PROBLEM DESCRIPTION:
Your task is to gather the lines below that hold the string "size".
Segment Start: DATASET ENTRIES
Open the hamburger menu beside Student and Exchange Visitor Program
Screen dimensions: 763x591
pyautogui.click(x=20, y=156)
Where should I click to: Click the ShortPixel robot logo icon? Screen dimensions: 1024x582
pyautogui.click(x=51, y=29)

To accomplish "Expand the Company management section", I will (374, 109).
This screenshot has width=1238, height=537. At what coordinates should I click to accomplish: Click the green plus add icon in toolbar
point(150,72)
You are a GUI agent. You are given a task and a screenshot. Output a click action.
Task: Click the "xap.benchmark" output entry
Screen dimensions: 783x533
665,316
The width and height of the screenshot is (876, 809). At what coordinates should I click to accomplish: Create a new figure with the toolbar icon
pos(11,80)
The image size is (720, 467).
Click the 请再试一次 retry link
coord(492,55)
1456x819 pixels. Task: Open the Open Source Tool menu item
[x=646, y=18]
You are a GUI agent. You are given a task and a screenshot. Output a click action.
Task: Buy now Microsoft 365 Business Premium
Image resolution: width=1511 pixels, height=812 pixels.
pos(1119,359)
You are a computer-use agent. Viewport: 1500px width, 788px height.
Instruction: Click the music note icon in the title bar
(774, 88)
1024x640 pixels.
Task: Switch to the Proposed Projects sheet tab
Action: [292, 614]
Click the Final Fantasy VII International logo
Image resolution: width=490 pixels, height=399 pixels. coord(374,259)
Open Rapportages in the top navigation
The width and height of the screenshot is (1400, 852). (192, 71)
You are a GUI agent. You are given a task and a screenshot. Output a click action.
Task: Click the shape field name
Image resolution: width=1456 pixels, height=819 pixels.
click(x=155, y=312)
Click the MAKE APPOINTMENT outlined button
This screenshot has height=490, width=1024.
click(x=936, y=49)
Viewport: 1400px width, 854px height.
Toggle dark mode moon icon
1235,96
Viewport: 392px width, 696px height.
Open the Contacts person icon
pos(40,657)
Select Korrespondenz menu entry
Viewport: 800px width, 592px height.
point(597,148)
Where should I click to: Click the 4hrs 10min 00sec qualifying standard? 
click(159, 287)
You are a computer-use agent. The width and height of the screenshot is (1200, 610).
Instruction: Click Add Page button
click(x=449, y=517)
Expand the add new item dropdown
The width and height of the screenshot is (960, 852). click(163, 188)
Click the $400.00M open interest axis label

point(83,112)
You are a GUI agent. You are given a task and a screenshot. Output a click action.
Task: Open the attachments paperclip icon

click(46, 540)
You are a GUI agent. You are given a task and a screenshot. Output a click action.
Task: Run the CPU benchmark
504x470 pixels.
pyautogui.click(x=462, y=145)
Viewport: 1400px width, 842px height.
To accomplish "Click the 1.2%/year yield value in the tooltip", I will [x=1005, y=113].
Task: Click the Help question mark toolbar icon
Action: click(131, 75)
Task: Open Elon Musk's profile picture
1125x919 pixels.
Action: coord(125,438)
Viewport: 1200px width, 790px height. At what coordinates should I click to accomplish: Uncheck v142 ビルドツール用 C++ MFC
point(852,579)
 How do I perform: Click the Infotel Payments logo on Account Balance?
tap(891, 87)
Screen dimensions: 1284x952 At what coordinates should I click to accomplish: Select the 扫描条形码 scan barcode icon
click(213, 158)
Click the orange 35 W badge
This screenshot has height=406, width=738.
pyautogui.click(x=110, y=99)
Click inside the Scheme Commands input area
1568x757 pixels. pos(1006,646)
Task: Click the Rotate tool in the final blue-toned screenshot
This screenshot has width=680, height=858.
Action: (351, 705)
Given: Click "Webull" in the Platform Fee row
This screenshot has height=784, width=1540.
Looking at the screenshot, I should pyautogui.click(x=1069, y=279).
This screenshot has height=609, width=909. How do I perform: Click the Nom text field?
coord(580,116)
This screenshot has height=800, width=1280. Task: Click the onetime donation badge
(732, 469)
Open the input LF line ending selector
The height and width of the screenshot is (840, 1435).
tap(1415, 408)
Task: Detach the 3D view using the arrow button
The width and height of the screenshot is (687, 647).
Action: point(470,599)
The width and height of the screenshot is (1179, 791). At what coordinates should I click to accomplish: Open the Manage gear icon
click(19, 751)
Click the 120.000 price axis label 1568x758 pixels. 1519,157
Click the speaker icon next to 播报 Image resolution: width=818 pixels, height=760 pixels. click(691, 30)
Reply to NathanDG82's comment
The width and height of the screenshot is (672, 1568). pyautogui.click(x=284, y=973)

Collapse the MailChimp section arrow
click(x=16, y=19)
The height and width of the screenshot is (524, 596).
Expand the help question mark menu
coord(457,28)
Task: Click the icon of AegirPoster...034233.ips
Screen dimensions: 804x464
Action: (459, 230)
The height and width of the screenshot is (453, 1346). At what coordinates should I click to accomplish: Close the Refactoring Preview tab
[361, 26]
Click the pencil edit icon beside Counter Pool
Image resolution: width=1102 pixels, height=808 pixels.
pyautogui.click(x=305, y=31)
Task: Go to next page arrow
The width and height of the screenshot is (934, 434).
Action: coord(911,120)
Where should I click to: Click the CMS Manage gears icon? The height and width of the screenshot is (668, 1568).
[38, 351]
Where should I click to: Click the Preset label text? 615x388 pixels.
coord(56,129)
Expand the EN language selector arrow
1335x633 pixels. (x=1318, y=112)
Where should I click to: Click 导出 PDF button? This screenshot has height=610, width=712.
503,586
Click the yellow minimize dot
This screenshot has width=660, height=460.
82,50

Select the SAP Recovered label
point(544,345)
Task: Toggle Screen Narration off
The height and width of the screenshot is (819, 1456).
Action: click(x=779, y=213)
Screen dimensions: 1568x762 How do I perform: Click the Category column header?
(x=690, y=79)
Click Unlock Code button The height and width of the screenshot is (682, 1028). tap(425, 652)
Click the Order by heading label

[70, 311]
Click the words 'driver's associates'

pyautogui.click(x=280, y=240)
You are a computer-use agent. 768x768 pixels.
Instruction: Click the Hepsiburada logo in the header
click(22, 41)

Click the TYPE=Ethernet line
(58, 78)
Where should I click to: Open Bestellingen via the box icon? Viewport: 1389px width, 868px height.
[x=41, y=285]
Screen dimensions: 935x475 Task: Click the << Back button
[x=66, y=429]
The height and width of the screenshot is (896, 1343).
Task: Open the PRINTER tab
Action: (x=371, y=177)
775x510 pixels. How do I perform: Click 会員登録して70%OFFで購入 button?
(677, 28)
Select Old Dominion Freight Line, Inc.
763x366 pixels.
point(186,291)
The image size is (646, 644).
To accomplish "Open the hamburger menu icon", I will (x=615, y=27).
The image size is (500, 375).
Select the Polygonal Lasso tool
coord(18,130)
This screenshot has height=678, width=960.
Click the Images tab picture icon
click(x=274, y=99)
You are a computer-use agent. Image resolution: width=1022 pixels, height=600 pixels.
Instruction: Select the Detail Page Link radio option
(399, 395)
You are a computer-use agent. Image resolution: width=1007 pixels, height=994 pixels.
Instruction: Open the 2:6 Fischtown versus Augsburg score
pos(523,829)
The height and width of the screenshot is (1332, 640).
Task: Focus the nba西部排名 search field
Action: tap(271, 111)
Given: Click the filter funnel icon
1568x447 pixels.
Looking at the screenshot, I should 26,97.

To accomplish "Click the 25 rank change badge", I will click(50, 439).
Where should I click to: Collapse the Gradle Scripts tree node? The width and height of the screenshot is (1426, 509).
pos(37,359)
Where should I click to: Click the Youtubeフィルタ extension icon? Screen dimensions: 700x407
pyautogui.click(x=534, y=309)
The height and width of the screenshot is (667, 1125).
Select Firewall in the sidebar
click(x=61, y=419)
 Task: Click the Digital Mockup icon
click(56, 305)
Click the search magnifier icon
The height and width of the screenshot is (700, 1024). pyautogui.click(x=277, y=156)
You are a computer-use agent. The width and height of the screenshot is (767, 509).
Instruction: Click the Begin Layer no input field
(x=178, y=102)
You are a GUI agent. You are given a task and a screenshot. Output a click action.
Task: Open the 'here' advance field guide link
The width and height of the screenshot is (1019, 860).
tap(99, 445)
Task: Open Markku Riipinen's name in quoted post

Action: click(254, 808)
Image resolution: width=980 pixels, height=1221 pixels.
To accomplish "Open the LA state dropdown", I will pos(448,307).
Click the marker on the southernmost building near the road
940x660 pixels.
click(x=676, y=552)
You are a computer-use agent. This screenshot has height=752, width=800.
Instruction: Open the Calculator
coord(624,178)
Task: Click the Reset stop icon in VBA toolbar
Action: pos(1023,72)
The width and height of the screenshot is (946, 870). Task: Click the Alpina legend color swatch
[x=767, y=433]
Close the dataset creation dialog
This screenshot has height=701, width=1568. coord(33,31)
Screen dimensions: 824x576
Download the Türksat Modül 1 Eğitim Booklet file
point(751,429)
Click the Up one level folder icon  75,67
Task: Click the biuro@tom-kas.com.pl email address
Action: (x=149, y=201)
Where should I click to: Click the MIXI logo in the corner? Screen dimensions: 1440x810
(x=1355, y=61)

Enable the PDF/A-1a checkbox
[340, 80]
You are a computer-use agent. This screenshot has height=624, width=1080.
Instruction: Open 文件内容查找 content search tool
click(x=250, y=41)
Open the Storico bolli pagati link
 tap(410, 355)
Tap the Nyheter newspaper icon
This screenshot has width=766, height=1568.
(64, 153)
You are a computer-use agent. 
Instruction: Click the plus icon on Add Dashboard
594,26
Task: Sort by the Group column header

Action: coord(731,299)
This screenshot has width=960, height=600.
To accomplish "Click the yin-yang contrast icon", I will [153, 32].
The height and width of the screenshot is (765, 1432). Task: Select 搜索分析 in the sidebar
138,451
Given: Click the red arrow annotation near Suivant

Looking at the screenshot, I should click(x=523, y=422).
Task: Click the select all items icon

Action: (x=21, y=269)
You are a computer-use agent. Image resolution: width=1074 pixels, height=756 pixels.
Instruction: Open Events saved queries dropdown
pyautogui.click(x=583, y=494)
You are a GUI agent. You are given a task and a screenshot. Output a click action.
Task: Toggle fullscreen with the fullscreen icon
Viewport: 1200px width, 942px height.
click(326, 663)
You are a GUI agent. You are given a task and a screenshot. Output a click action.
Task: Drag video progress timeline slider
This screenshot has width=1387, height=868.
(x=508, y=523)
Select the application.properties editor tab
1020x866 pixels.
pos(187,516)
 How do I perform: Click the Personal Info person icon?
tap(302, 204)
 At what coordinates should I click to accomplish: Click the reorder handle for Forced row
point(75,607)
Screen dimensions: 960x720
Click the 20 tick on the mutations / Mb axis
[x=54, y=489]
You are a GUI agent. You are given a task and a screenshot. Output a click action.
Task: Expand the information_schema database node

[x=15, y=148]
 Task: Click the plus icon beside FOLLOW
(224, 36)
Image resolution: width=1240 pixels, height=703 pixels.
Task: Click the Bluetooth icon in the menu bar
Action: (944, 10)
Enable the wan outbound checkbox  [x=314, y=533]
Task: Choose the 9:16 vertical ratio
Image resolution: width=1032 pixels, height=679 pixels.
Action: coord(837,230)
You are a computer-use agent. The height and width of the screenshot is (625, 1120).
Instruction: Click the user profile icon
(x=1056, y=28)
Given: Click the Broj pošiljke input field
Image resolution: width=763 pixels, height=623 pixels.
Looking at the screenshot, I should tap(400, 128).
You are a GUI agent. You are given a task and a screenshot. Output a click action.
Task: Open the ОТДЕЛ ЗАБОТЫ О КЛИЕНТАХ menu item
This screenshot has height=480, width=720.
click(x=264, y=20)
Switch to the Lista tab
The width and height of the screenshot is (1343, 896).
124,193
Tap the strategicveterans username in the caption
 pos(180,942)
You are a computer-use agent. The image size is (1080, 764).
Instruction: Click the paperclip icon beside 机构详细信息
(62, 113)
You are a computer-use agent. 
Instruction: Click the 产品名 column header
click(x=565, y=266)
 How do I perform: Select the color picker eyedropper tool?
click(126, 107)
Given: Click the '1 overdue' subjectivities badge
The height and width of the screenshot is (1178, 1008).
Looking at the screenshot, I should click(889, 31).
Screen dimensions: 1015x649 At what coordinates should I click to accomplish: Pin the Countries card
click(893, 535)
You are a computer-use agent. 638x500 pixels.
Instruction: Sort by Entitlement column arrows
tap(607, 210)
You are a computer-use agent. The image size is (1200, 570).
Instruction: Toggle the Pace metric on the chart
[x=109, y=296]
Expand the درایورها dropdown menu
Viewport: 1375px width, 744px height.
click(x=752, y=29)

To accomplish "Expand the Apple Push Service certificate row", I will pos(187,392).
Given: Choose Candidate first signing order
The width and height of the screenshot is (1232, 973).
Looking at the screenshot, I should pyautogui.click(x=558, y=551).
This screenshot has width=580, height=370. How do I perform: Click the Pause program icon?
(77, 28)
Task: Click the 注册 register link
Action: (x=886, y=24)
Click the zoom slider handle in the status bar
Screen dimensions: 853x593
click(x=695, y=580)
Segment End: DATASET ENTRIES
TASK SOLUTION:
The image size is (720, 467).
The image size is (646, 644).
The image size is (500, 375).
You are a computer-use agent. The image size is (1080, 764).
You are a computer-use agent. The image size is (1200, 570).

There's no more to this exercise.